Bei Säuglingen und Kleinkindern sind oft der behaarte Kopf und das Gesicht betroffen. Die ansteckende Hautkrankheit führt zu heftigem Juckreiz und Brennen auf der Haut. Angeregt durch die Bettwärme verursacht der Befall besonders in der Nacht Beschwerden. Besonders im Schlaf wird so lange gekratzt, bis einzelne Hautstellen bluten.

Behandlungsmethoden der Krätze

Systemisch

Ivermectin wird oral in Form von Tabletten eingenommen und individuell nach Körpergewicht dosiert. Die einmalige orale Gabe der Gesamtdosis erfolgt auf nüchternen Magen. Bei der gewöhnlichen Skabies kann eine Abheilung erst nach etwa vier Wochen sicher festgestellt werden. In seltenen Fällen können erneut spezifische Hautläsionen auftreten. Ist auch der parasitologische Befund positiv, kann eine zweite Dosis nach zwei Wochen nötig sein.

Topisch

Topische Antiscabiosa stehen in Form von Cremes, Emulsionen oder Lösungen zur Verfügung. Lokal appliziert enthalten sie ebenfalls Ivermectin oder Permethrin, Benzylbenzoat oder Crotamiton. Primäres Ziel ist die Abtötung der Milben und deren Larven und Eier. Sekundär sollen Begleiterscheinungen wie Juckreiz und Brennen gemildert werden. Sogenannte postskabiöse Ekzeme sind gut mit topischen Kortikosteroiden zu behandeln.

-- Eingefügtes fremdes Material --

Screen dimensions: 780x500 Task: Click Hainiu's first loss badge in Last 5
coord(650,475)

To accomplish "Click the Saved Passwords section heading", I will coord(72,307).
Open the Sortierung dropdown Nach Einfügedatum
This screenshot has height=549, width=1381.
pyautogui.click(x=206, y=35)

Die aktuelle Leitlinie zur Behandlung empfiehlt das Auftragen einer 5-prozentigen Permethrin-Creme vor dem Schlafengehen. Wichtig ist das lückenlose Auftragen vom Unterkiefer abwärts auf den gesamten Körper. Am nächsten Morgen wird die Creme abgewaschen oder abgeduscht. Zudem sollten alle Kontaktpersonen der Infizierten über den Befall informiert werden. Mit einer guten Hygiene und der Antiscabiosa-Therapie sollte nach sechs Wochen alles ausgeheilt sein.